I read the source code and compare the result of the two implementation and the result is different. The original one use mean and sqrt to calculate the stddev, and the corresponding result is different from torch.std. Then I code this exactly following the original implementation:

def minibatch_stddev_layer(x, group_size=4):
    group_size = min(group_size, x.shape[0])        # Minibatch must be divisible by (or smaller than) group_size.
    s = x.shape                                                       # [NCHW]  Input shape.
    y = torch.reshape(x.clone(), [group_size, -1, s[1], s[2], s[3]])  # [GMCHW] Split minibatch into M groups of size G.
    # y = torch.tensor(y, dtype=torch.float32)                     # [GMCHW] Cast to FP32. My PyTorch already run in f32
    y -= torch.mean(y, dim=0, keepdim=True)                           # [GMCHW] Subtract mean over group.
    y = torch.mean(torch.square(y), dim=0)                            # [MCHW]  Calc variance over group.

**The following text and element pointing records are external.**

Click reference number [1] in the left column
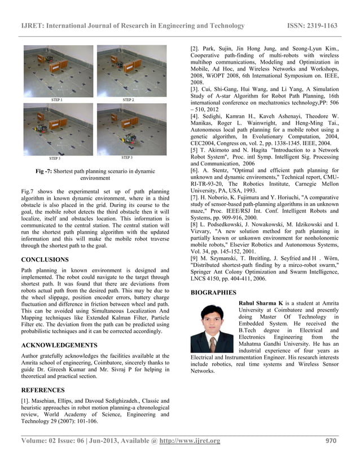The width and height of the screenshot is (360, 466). pos(26,401)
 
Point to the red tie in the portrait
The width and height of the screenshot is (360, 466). pos(211,344)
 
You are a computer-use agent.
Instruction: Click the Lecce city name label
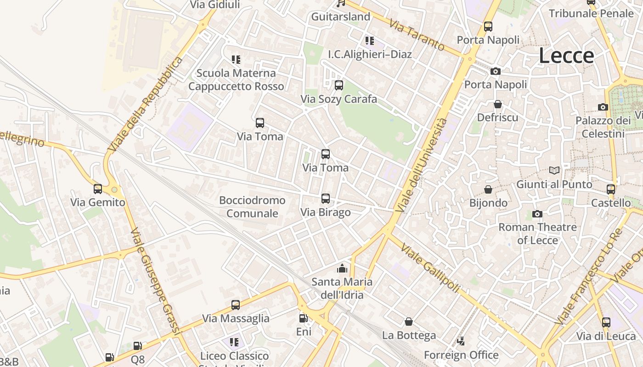566,56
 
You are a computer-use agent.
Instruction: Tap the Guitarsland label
340,17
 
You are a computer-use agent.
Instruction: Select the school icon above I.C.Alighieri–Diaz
370,41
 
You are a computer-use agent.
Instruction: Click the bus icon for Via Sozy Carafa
338,85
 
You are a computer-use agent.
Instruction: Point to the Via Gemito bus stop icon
98,189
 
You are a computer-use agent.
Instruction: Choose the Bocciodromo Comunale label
252,207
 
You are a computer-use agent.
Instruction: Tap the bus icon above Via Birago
325,199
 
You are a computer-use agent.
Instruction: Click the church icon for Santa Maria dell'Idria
342,268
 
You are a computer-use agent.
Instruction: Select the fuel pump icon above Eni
303,318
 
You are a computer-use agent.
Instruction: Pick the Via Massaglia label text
236,318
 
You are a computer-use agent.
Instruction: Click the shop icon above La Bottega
408,322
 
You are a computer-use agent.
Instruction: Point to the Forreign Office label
461,355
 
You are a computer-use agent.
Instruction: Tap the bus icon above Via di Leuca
606,323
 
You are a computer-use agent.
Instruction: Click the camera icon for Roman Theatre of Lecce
537,214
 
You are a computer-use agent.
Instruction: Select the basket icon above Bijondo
488,189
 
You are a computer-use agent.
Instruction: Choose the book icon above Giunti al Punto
554,171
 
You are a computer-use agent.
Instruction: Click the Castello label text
611,203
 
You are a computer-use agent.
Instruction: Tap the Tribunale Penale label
591,14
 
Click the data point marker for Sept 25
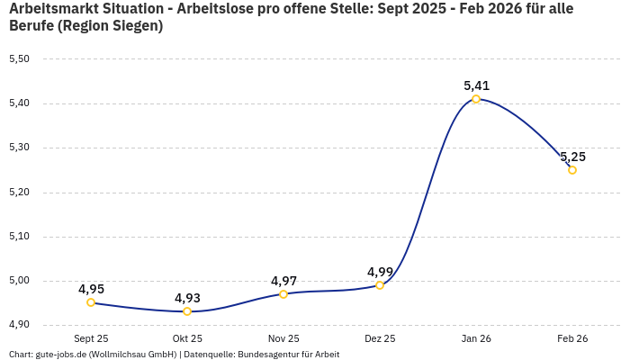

    y = torch.sqrt(y + 1e-8)                                          # [MCHW]  Calc stddev over group.
    y = torch.mean(y, dim=[1,2,3], keepdim=True)                      # [M111]  Take average over fmaps and pixels.
    # y = torch.tensor(y, dtype=x.dtype)                              # [M111]  Cast back to original data type.
    y = torch.tile(y, [group_size, 1, s[2], s[3]])                    # [N1HW]  Replicate over group and pixels.
    return torch.cat([x, y], dim=1)                                   # [NCHW]  Append as new fmap.

If it is necessary I would like to make a pull request.